According to a recent survey by the National Highway and Safety Administration (NHTSA), an estimated 10 million drivers admitted to driving under the influence of drugs  last year. The highest rate is among young adults aged 18-25 years. As a consequence, drugs account for 19% of driver fatalities nationwide.
Drugs have a similar effect on the brain as alcohol. Depending on the drug, it can impair ones motor skills, reaction time and judgment. It’s a growing health concern today in America due to the increase of both illegal and prescription drug use.
Although drugged driving is as serious as alcohol-impaired driving, the drug driving laws have lagged behind most alcohol legislation. More research is needed to determine which drugs and certain levels cause impairment among the general population.  As with alcohol, drugs affect people differently and many cases, drugs and alcohol are mixed.

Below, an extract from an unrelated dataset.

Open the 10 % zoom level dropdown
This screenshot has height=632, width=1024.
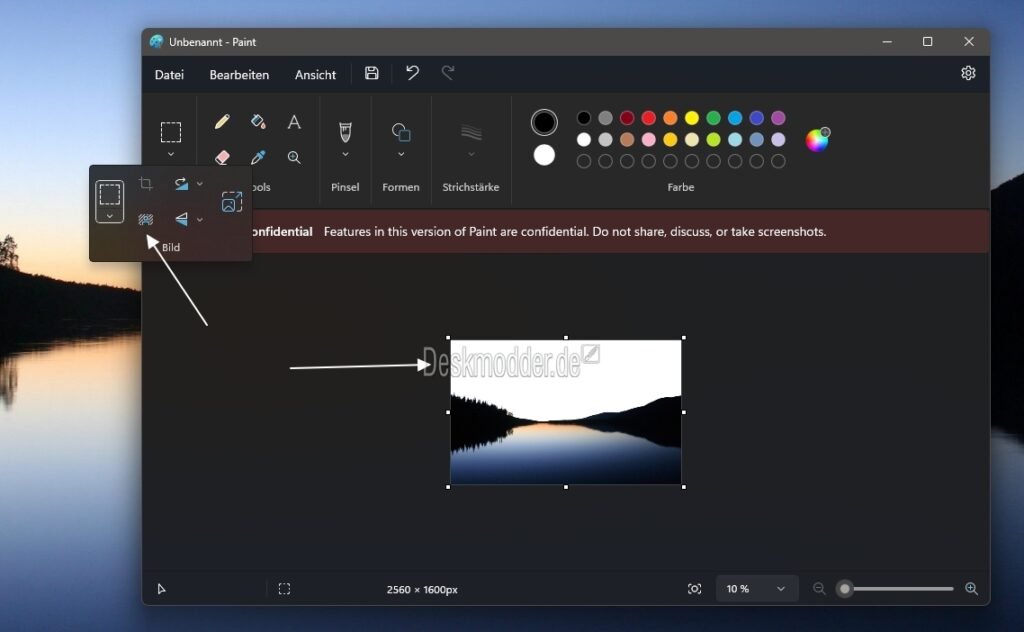[x=757, y=589]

In a recent trial here in Orange County, a young man , Jeffrey Woods, 22, was convicted of manslaughter for being the under the influence of two prescription drugs; Xanax and Vicodin, when he hit and killed a young boy on his bicycle. In addition, he was found guilty of felony vehicular manslaughter with gross negligence while being intoxicated. Woods faces a maximum sentence of 10 years in state prison.

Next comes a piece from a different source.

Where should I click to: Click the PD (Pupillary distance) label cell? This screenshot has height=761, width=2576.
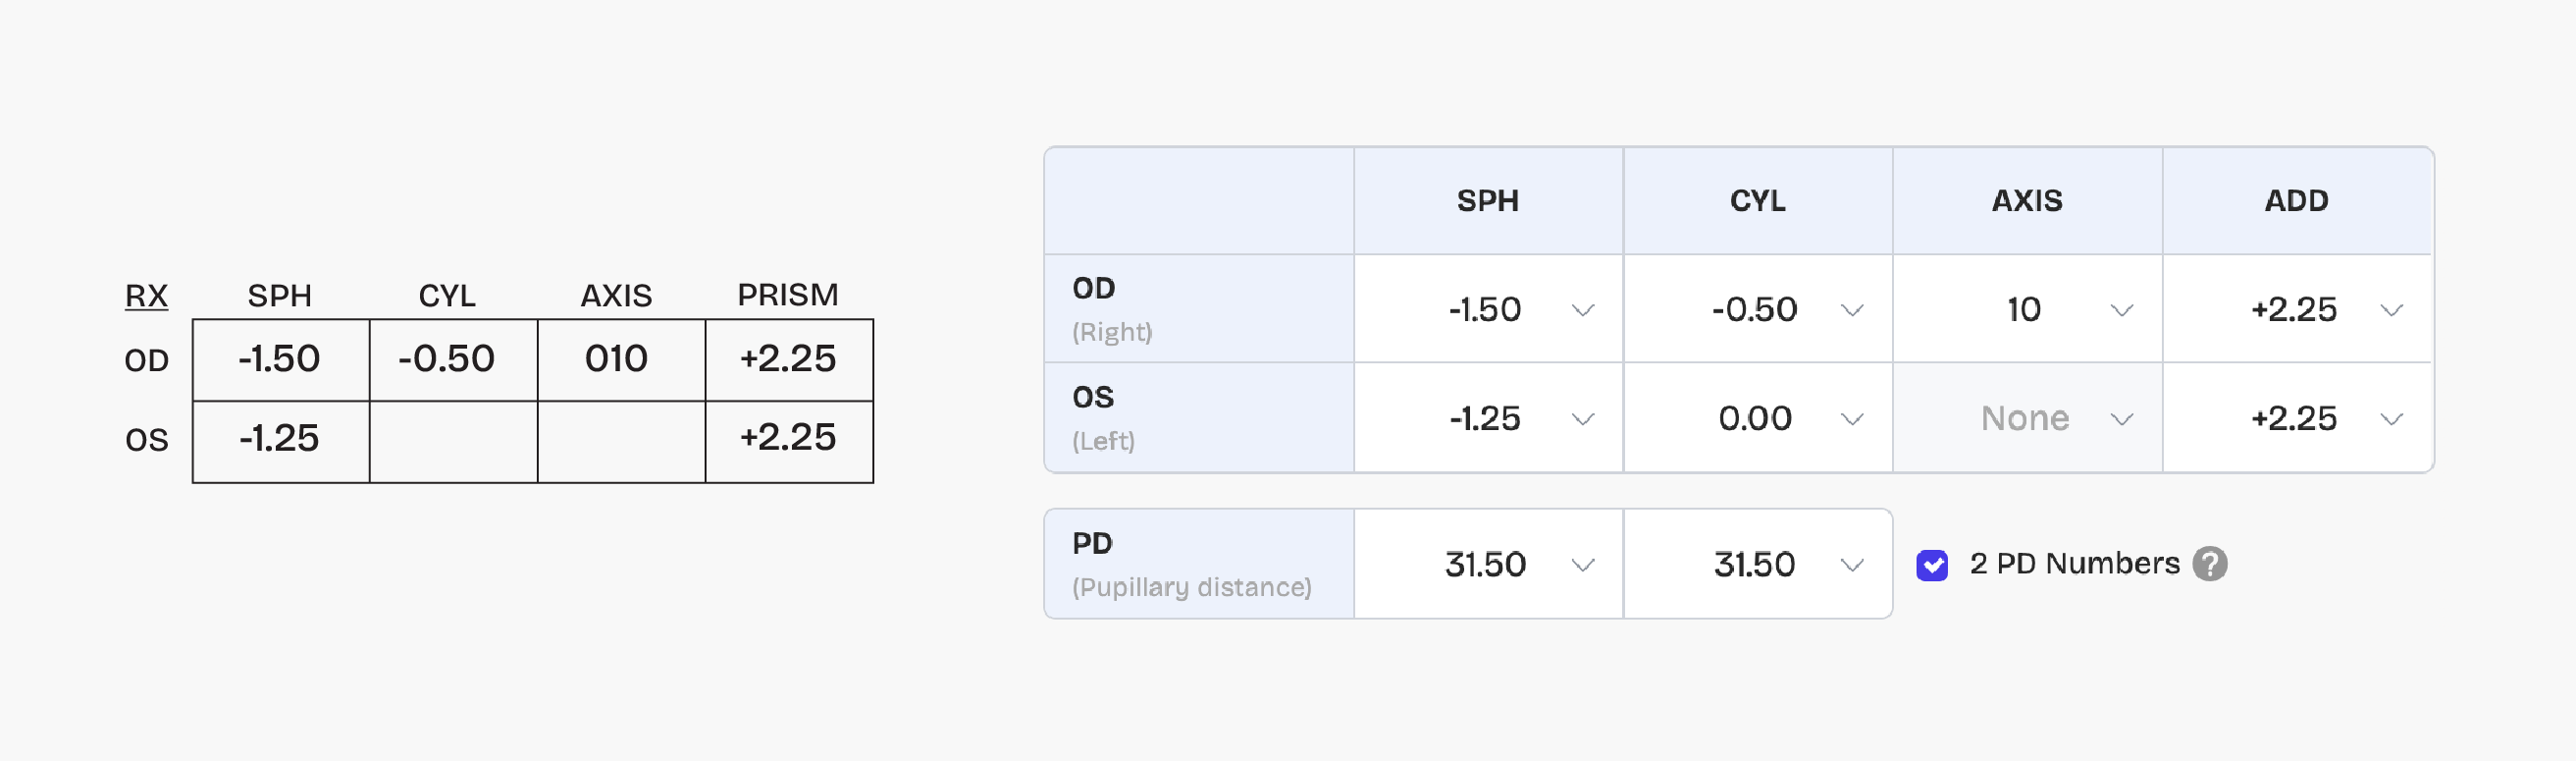tap(1190, 564)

The accident occurred on August 29, 2008 when a 14 year old boy, Danny Oates was riding his bike to his middle school to pick up his class schedule. While he was riding down Indianapolis Avenue in Huntington Beach, Woods swerved his truck across all traffic lanes at 60 mph and hit Oates. The impact threw the boy over 100 feet. Although emergency crews were on the scene immediately, he died soon after he went to the emergency room from major trauma. There were no skid marks at the scene which is consistent with testimony that he did not even see the boy.
The combination of Xanax and Vicodin can produce psychomotor impairment and Woods should obviously not have been driving that day. In addition to his drug use he was texting before the crash—a lethal combination.
Over half of Americans use prescription drugs on a regular basis. This number is astounding when you think that even more take over-the-counter drugs as well. Last year over 224,000 died from medical error involving drug use.
When taking a prescription or OTC drug, know the facts:
·    Speak with your doctor or pharmacist about any questions you may have
·    Read the labels carefully
·    Use good medical websites such as www.rxlist.com for a full list of side effects, drug interactions with other medicines and other precautions.
·    Never mix prescription drugs with alcohol; it will either intensive the effect or can counteract the effect altogether.

Safe driving means reporting those you love that are jeopardizing us on the road.  Keep drugs off our streets, literally.